There's a video on youtube that I won't post here out of respect for our German members (they wouldn't be able to view it). It's of Hitler ranting and raving about how he wants an Airfix Spitfire and his officers told hom it was sold out everywhere. But at the same time, they were telling him that it was a terrible model and he'd be better off with a Mustang or something else. I wasn't very clear as to which Spitfire they were talking about but I do remember reference to the Mk.IXc

Questions: 
Are the Airfix Spitfires bad?
Is the Spitfire Mk.IXc somehow superior to other kits they've made or some step up over other Spitfires?
Is it really that rare and/or coveted that someone would make a 5 minute long video about it's rarity?


----------



## Magesblood (May 12, 2008)

and no, I'm not writing any aircraft fiction. It's a typo. Again, I wish we had the ability to edit the thread titles.


----------



## djnick66 (May 2, 2008)

Airfix makes more than one Mk. IX C kit, so I don't know which you are referring to. 

One of their very first kits, going back to the 50s, is a poor 1/72 IX kit, which was sold until just a year or two back. It has been replaced by a new 1/72 IX C kit which is "okay". The kit kit has pretty good shape but little interior detail and crude trench-like paneling on the outside. 

A couple years ago, Airfix put out a "new" IX C in 1/48 that was based on their old 1970s vintage Mk. V. Now, the Mk. V kit is quite nice. It is a bit simple but the shape, especially in the lower wing "gull" area, is still one of the best Spitfires done in any scale by any brand. Sadly the new Mk. IX add on parts are not so well done and are crude in comparison. The shape of the new tail, spinner, prop, etc. are not so well done and the new detail is rough. It isn't a horrible kit but its disappointing. There should be some revews on Modeling Madness or Hyperscale.


----------



## MightyMax (Jan 21, 2000)

The Hitler rant is one over the new 1/72 Airfix Spitfire. The footage is from the excellent film Downfall with the subtitles dubbed over with the comedic Spitfire rant. The original dialogue (in German) is intact.

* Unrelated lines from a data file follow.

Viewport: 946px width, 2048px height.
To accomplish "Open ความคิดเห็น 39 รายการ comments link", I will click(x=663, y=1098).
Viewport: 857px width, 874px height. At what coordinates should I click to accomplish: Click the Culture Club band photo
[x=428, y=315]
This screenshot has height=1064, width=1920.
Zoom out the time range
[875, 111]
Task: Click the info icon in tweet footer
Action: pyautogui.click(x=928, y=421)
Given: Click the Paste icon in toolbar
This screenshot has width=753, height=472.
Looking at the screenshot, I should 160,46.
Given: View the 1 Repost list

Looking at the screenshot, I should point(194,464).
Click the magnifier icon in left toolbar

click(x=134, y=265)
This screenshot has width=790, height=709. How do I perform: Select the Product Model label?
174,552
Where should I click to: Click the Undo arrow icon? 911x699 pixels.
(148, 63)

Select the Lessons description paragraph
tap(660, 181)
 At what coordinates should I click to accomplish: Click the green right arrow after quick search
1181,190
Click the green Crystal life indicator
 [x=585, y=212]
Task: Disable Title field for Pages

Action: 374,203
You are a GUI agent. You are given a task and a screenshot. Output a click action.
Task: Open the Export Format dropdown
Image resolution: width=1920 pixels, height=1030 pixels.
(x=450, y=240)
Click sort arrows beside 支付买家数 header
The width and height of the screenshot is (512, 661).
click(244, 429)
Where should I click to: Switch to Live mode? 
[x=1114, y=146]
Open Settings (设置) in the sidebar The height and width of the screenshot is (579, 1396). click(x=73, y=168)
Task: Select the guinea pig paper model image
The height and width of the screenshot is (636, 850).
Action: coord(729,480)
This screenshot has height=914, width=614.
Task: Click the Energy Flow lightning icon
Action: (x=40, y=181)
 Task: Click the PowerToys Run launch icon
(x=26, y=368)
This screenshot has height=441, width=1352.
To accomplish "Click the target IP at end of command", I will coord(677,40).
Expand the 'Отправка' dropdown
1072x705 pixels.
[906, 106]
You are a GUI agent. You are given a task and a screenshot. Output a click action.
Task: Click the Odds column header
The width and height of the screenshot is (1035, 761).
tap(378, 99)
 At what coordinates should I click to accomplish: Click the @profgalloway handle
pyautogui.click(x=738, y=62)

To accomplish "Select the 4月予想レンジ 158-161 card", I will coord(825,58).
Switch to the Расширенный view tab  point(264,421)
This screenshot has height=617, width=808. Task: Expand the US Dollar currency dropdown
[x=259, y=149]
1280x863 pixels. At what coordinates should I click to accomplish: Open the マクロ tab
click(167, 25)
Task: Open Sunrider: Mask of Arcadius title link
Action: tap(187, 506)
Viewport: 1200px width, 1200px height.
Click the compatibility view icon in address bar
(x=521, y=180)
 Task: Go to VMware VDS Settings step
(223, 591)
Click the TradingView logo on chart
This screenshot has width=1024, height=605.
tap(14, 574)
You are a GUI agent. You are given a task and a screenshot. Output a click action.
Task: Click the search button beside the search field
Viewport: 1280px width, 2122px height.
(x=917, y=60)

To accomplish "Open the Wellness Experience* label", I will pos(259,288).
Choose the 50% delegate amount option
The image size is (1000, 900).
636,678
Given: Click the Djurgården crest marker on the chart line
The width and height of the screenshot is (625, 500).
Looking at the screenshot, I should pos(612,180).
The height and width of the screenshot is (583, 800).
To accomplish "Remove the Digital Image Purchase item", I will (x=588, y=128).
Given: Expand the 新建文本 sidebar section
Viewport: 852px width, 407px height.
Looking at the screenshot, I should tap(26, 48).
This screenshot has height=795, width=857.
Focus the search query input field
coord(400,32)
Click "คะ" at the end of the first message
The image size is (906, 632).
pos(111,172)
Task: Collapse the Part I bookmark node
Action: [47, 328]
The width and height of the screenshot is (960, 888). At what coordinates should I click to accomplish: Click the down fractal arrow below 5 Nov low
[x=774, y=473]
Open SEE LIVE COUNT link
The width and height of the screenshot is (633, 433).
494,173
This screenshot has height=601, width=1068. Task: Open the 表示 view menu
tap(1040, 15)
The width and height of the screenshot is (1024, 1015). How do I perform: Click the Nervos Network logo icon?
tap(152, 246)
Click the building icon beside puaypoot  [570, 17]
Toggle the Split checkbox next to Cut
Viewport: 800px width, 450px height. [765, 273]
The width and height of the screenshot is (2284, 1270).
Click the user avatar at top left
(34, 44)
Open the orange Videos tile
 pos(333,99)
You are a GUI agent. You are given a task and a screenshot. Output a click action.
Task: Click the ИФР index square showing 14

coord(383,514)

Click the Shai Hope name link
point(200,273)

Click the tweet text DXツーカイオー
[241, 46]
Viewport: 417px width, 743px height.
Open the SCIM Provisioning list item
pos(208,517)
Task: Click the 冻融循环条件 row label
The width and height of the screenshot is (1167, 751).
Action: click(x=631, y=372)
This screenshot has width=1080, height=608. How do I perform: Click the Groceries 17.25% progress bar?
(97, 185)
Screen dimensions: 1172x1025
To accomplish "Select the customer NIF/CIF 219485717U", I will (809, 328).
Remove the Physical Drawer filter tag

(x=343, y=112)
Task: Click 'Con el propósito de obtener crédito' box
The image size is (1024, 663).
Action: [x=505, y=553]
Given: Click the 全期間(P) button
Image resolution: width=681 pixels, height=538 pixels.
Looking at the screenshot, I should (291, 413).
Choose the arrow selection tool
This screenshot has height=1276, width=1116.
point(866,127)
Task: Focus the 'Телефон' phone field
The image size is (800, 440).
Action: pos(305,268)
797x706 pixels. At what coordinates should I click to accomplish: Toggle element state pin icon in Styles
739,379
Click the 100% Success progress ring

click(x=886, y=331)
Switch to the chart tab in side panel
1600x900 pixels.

There is a whole mess of Hitler rants using that same footage from Downfall.

Max Bryant


----------



## ta152h (Sep 6, 2009)

*New Airfix 1:72 Spitfire 1X*

It's very good, as is the new 1:72 Spitfire 1a. Wait till you see the new 1:72 Airfix Swordfish, it's supposed to be stunning!


----------



## djnick66 (May 2, 2008)

The Swordfish was just announced. AFAIK they havent even started the tooling yet.


----------